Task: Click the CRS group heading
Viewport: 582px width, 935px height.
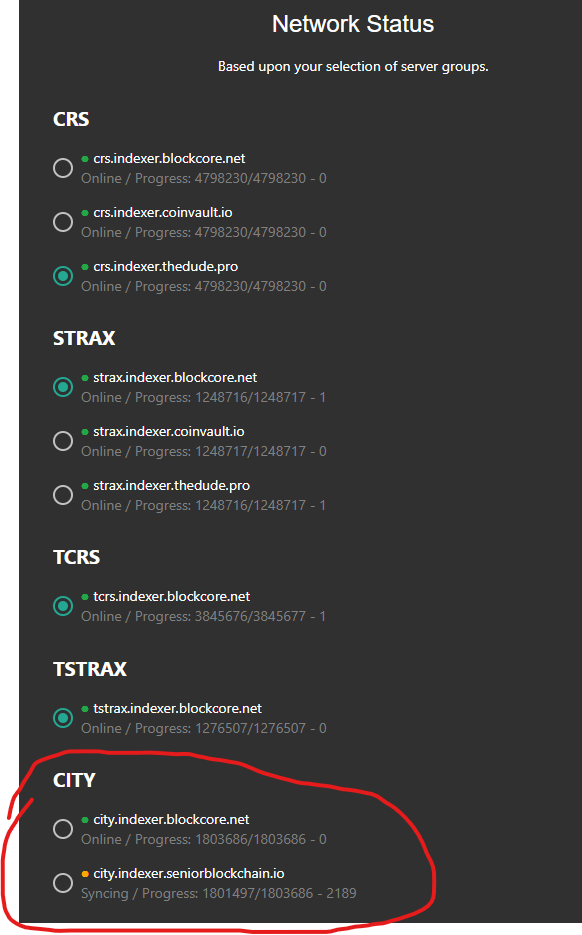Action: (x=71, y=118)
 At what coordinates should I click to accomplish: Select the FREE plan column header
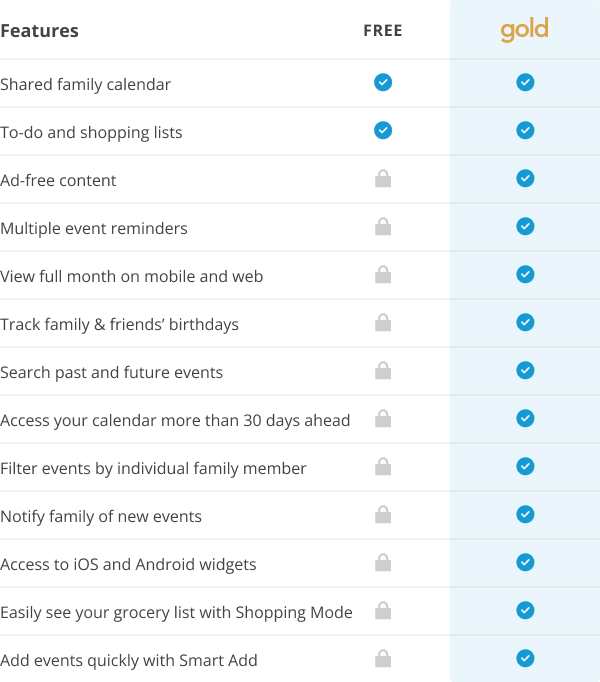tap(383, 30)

::::::

**Work request:**
Repeat the records above verbatim, with no pictures in the result.

**Solution:**
Task: Click the CRS group heading
Viewport: 582px width, 935px height.
Action: (x=71, y=118)
 At what coordinates should I click to accomplish: Select the FREE plan column header
tap(383, 30)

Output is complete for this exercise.